I say, “I think the guys would eventually miss us—but only when they need someone to bring them another beer.”

“That’s about what it takes to get Lou to notice me these days. I should make a dress out of beer cans. He’d look at
that
.”

“Is everything okay with you guys?” I ask. “Tom said something about the other night—that you didn’t want to go bowling with them for some reason?”

“Well, part of it was I knew you wouldn’t be there so I figured they’d have a real boys’ night out without me.” She screws up her nose. “But to be totally honest, I was also majorly pissed at Lou.” Part of what I love about Izzy is how straightforward she is. Her frankness is disarming because it’s combined with so much amiability: usually people wield honesty like some kind of a weapon, but she’s just happy to share.

“What was it about?”

“Oh, I was all PMSy, and it was making me nuts. Lou said something that annoyed me, and I just lost it.”

“What’d he say?”

“Honestly, I don’t even remember. That’s how crazy I was being.”

“I can’t imagine you getting mad at anyone.”

She opens her big blue eyes wide. “Seriously?
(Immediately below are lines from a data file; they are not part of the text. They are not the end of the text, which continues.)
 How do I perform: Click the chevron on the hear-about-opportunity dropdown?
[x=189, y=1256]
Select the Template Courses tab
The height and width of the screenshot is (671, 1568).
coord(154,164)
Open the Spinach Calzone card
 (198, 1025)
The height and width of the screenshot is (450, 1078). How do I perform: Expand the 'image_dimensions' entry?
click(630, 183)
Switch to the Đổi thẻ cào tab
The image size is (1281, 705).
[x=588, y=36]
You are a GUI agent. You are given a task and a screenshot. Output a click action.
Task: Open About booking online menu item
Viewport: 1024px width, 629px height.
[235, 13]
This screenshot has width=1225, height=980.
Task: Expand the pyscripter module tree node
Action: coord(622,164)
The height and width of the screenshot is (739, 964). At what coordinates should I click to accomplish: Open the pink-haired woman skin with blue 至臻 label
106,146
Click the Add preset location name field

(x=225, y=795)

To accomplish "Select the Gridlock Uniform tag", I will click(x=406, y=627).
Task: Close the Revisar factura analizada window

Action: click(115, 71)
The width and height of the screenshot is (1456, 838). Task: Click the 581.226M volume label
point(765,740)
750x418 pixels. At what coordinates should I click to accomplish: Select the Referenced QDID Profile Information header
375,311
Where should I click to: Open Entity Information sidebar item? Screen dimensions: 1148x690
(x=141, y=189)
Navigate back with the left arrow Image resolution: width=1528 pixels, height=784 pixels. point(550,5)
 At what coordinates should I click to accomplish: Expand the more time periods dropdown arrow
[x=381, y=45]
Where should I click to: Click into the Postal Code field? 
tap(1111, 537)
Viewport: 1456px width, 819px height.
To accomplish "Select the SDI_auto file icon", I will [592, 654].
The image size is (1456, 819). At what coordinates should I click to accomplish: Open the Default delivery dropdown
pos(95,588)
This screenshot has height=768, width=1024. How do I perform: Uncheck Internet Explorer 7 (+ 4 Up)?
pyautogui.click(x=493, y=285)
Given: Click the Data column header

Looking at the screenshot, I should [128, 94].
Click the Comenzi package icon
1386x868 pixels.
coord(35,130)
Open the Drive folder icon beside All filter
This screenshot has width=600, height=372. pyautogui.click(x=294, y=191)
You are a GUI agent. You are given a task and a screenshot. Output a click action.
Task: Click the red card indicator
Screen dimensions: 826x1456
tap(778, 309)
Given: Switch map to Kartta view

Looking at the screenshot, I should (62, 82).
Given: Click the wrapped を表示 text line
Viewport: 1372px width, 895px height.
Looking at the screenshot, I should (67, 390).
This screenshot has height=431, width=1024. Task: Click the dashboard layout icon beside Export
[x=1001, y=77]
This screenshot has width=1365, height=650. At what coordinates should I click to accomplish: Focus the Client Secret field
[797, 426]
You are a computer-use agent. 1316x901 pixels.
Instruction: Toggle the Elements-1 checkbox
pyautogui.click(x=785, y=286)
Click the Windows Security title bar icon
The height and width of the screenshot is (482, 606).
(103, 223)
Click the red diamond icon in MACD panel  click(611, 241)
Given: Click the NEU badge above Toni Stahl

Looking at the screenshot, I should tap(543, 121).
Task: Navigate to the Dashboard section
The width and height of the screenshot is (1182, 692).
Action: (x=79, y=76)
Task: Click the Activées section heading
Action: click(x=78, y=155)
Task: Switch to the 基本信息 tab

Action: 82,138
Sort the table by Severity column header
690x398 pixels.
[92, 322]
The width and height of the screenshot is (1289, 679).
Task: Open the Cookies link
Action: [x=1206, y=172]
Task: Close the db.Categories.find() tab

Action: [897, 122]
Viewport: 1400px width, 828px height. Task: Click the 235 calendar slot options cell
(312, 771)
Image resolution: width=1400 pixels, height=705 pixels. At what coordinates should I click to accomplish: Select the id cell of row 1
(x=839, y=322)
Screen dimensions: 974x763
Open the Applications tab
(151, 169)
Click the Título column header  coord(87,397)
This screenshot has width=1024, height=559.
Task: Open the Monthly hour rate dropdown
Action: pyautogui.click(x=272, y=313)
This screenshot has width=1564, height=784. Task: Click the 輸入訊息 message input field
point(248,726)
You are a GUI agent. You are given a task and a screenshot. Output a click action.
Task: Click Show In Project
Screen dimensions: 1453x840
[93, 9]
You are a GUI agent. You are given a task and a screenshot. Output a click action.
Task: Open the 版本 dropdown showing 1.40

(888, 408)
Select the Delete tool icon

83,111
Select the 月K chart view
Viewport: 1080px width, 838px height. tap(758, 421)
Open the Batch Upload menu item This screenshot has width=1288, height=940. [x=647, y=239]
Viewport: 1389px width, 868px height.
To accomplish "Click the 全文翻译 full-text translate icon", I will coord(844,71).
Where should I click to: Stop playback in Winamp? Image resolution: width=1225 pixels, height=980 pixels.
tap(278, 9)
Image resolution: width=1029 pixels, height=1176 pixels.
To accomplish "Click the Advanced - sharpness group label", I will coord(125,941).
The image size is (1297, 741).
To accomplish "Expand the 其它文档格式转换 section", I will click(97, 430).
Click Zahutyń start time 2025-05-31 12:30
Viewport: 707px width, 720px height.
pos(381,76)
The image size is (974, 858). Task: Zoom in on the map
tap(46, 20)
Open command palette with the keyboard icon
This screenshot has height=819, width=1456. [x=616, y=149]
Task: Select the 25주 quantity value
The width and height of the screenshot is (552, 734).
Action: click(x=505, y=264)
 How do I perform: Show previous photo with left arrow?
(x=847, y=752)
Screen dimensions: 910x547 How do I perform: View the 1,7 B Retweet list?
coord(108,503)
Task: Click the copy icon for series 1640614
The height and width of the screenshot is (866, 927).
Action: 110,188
I can be the hugest pain in the ass sometimes! I don’t know why Lou puts up with me.”

“Because you’re beautiful and wonderful?”

“Aw, you’re sweet,” she says, dismissing what I just said with a fragrant wave of her hand. She uncrosses her legs and leans forward. “We’re so lucky, Keats. Most girls our age can’t find a single decent guy to date, and meanwhile there’s Lou and Tom, best guys ever, and they love us. Half of my old friends won’t even talk to me anymore, they’re so jealous I’m already married to the man of my dreams while they’re out there dating losers.”